ACTIVITY: The expected output is a copy of every line in the records with the string "badge".

PROVIDED INFORMATION:

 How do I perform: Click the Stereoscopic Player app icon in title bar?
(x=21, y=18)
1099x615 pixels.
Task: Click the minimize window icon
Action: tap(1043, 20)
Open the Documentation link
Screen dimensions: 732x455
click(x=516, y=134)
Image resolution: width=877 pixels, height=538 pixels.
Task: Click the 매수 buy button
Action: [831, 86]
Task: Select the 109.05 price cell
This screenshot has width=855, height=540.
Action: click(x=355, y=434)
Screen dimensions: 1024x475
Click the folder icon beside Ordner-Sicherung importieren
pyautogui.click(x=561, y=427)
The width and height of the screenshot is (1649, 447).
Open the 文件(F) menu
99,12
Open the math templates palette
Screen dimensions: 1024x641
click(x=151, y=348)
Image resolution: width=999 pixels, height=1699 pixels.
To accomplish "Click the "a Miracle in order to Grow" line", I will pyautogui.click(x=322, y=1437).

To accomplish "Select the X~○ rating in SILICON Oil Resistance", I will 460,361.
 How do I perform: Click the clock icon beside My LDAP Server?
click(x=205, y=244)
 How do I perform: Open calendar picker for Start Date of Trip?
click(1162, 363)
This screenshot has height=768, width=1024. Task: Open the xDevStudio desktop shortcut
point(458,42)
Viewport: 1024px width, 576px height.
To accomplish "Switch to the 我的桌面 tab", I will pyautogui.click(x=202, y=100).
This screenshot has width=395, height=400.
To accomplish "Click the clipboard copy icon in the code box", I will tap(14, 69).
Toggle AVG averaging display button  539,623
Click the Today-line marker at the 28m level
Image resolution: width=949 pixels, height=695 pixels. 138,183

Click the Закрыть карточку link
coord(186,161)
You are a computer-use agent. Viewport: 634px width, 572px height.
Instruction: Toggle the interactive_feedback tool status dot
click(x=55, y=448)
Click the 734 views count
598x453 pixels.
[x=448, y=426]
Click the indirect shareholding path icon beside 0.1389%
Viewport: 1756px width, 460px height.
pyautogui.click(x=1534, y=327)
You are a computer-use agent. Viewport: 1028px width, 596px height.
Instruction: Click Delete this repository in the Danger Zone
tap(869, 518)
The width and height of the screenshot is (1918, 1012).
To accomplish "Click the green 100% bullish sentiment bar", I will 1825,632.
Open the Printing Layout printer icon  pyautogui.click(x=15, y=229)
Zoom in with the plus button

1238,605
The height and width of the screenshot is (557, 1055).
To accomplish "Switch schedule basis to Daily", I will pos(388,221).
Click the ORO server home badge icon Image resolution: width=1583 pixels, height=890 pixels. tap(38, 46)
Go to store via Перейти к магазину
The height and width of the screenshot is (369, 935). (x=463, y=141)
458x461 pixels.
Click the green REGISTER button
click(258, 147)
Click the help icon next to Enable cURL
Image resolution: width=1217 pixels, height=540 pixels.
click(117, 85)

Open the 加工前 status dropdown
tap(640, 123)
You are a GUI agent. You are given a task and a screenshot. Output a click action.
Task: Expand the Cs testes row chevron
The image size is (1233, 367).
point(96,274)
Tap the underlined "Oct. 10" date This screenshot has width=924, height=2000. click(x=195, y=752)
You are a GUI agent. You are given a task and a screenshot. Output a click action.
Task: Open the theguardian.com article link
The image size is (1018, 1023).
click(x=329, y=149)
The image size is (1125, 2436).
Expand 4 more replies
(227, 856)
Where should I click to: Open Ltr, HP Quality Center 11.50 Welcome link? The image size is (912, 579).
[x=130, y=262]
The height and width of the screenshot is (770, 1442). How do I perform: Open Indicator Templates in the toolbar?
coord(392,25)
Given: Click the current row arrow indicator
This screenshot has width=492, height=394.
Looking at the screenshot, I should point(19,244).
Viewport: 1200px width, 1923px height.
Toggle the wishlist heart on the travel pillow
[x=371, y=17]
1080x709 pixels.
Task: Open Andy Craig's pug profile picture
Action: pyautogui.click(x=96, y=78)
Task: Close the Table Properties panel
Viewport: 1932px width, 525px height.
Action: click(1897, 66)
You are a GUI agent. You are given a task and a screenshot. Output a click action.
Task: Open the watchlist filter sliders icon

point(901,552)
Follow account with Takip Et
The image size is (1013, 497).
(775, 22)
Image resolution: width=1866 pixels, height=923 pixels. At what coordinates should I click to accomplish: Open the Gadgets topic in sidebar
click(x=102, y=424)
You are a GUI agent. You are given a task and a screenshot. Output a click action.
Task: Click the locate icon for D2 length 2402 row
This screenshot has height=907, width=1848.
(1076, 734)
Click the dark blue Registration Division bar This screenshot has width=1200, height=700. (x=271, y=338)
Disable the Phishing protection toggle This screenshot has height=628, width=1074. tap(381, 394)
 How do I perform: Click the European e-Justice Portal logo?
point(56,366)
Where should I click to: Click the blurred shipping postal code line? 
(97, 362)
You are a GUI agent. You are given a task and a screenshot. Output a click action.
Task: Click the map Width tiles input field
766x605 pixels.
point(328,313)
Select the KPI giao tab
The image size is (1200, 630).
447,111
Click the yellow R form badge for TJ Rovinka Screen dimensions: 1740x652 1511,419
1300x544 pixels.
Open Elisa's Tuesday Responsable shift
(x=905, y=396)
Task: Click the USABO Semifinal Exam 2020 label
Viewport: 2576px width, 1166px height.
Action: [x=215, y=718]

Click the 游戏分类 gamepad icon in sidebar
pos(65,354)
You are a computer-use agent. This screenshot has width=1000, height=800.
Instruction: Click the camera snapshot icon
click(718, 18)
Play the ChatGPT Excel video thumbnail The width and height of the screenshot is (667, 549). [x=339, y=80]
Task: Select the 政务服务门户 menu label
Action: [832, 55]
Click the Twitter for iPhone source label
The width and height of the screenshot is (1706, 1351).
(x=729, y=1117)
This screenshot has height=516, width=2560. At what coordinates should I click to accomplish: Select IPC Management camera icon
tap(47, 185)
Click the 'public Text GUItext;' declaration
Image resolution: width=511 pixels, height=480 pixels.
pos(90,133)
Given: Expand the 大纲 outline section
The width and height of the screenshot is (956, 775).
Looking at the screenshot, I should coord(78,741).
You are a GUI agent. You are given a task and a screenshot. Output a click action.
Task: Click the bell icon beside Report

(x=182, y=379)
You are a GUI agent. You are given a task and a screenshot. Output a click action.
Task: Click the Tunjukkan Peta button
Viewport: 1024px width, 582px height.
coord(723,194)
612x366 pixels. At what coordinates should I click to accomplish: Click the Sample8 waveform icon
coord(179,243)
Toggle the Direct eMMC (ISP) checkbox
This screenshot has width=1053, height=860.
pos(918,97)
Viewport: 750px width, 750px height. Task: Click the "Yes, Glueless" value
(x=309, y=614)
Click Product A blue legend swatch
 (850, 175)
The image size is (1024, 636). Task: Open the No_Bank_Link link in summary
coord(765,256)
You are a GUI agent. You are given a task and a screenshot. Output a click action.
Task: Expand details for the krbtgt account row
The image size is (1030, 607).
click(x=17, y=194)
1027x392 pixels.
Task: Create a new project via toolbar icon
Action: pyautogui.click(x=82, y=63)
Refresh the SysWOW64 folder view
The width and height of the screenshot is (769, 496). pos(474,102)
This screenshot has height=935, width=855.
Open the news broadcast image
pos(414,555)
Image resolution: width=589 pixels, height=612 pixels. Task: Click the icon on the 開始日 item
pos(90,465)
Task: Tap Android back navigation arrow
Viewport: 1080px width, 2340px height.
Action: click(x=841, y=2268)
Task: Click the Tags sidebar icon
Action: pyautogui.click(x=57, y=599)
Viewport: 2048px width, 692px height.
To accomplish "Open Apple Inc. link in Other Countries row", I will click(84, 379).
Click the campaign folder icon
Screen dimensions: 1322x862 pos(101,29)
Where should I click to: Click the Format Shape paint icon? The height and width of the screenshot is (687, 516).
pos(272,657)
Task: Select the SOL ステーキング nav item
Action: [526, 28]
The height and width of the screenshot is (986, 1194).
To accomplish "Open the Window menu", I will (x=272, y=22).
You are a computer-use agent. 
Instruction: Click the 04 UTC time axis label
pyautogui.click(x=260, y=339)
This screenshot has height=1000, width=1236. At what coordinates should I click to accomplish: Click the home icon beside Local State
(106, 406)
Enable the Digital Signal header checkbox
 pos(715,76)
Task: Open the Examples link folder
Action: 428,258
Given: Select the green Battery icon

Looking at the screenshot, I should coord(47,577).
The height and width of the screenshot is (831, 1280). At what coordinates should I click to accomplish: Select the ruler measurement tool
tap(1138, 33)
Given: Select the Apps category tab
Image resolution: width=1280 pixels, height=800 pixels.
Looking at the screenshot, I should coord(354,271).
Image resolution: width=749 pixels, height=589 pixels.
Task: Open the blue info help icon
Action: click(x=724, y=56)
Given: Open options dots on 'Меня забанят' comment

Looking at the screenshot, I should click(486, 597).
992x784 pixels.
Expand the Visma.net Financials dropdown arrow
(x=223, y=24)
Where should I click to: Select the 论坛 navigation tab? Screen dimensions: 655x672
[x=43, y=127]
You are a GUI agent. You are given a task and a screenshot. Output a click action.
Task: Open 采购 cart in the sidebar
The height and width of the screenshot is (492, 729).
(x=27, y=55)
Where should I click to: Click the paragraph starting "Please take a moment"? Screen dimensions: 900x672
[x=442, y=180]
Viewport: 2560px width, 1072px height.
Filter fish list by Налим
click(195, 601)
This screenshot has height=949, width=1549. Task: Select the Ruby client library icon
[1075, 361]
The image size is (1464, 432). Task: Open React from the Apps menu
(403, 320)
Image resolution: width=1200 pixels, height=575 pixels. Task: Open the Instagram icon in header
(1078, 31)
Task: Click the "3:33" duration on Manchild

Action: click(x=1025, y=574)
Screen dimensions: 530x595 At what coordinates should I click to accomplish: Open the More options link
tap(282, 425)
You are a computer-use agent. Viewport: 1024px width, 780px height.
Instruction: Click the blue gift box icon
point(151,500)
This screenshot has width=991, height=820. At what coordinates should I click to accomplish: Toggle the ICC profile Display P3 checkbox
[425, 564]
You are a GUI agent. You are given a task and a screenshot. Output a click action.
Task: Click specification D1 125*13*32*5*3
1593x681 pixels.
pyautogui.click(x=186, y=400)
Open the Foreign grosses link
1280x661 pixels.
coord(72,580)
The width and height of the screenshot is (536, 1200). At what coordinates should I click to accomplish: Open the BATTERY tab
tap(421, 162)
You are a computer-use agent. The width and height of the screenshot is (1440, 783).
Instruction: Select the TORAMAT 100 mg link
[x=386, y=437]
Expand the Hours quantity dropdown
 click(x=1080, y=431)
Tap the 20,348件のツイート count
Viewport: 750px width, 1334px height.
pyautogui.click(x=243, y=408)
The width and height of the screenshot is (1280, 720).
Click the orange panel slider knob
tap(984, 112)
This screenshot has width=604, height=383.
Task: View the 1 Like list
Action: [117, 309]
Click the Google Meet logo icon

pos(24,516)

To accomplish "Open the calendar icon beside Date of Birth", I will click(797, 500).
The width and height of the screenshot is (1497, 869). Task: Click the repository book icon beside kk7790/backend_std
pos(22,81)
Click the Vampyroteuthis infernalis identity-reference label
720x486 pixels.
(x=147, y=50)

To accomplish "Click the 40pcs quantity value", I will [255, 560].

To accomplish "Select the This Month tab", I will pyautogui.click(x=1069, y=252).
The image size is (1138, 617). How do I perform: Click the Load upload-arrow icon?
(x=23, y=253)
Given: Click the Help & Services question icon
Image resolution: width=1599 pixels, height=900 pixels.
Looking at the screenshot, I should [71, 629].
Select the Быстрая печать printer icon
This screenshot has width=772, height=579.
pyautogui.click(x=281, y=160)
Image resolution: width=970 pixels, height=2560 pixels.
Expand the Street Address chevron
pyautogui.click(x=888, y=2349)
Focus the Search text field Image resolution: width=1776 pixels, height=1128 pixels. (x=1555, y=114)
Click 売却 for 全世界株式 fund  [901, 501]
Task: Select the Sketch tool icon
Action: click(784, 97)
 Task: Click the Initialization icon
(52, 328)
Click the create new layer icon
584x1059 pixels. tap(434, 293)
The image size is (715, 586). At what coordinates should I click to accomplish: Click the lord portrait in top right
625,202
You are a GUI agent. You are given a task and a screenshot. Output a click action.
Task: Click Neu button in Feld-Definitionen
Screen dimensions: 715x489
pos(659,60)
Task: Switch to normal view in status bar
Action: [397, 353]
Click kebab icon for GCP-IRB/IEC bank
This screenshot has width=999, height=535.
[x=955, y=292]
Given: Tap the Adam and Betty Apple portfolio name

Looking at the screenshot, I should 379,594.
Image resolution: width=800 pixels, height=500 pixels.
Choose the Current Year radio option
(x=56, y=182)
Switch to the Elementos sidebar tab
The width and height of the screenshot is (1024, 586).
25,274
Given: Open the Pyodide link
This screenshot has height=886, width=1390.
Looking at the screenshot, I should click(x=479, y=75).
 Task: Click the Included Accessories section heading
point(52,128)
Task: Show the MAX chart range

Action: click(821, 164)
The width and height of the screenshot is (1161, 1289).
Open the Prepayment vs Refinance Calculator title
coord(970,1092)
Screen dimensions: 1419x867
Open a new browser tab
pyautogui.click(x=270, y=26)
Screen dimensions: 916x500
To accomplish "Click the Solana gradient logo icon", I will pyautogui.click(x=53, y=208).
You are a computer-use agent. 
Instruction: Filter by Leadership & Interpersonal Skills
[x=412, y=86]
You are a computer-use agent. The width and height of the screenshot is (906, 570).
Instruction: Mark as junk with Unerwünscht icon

RESULT OF THIS EXERCISE:
Click the ORO server home badge icon Image resolution: width=1583 pixels, height=890 pixels. tap(38, 46)
Click the yellow R form badge for TJ Rovinka Screen dimensions: 1740x652 1511,419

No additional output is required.